A repeated-measures MANOVA with the total number of C/S symptoms as the dependent variable revealed a significant group main effect, F(2, 78) = 31.85, p <.001. As Figure 1 shows, the CHI groups displayed more C/S symptoms than the OI group, although the severe CHI group showed a modest decline in C/S symptoms over time. A repeated-measures MANOVA with the total number of E/B symptoms as the dependent variable revealed a significant group main effect, F(2, 78) = 11.08, p <.01, as well as a significant group by linear trend interaction, F(2, 78) = 3.16, p <.05. Figure 2 shows that the CHI groups displayed more E/B symptoms than the OI group and that the differences increased over time because of a modest increase in symptoms in the severe CHI group and a larger decrease in the OI group.

Prediction of Neurobehavioral Symptoms
In regression analyses predicting C/S symptoms, the total model was significant at all three occasions, F(9, 77) = 12.27, p <.001, at baseline; F(9, 88) = 5.88, p <.001, at 6 months; and F(9, 92) = 8.76, p <.001, at 12 months. The total amount of variance accounted for was 59% at baseline, 38% at 6 months, and 68% at 12 months. Injury severity (i.e., group membership) accounted for unique variance in C/S symptoms at all three occasions, consistent with prior analyses. Concurrent memory functioning accounted for unique variance at baseline and 12-months postinjury, with more C/S symptoms related to lower CVLT total z scores. Premorbid child adjustment accounted for unique variance at baseline only, with more C/S symptoms related to higher CBC total T scores. None of the other predictors contributed independently to the prediction of C/S symptoms at any occasion.
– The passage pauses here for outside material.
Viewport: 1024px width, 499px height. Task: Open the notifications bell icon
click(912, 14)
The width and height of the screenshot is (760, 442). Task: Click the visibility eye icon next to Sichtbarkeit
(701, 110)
The total model also was significant at all three occasions in regression analyses predicting E/B symptoms, F(9, 77) = 3.94, p <.001, at baseline; F(9, 88) = 8.75, p <.001, at 6 months; and F(9, 92) = 10.00, p <.001, at 12 months. The total amount of variance accounted for was 32% at baseline, 47% at 6 months, and 49% at 12 months. Injury severity (i.e., group membership) accounted for unique variance in E/B symptoms at all three occasions, again consistent with prior analyses. Concurrent child intellectual functioning accounted for unique variance at baseline and 6 months, with more E/B symptoms related to lower estimated VIQ. Concurrent family resources were a significant predictor at 6 months, such that fewer E/B symptoms were related to higher scores on the LSSRI resources scale. Concurrent parent psychological adjustment was a significant predictor at 12 months, with more E/B symptoms related to higher BSI General Severity Index scores. None of the other predictors independently contributed to the prediction of E/B symptoms at any occasion.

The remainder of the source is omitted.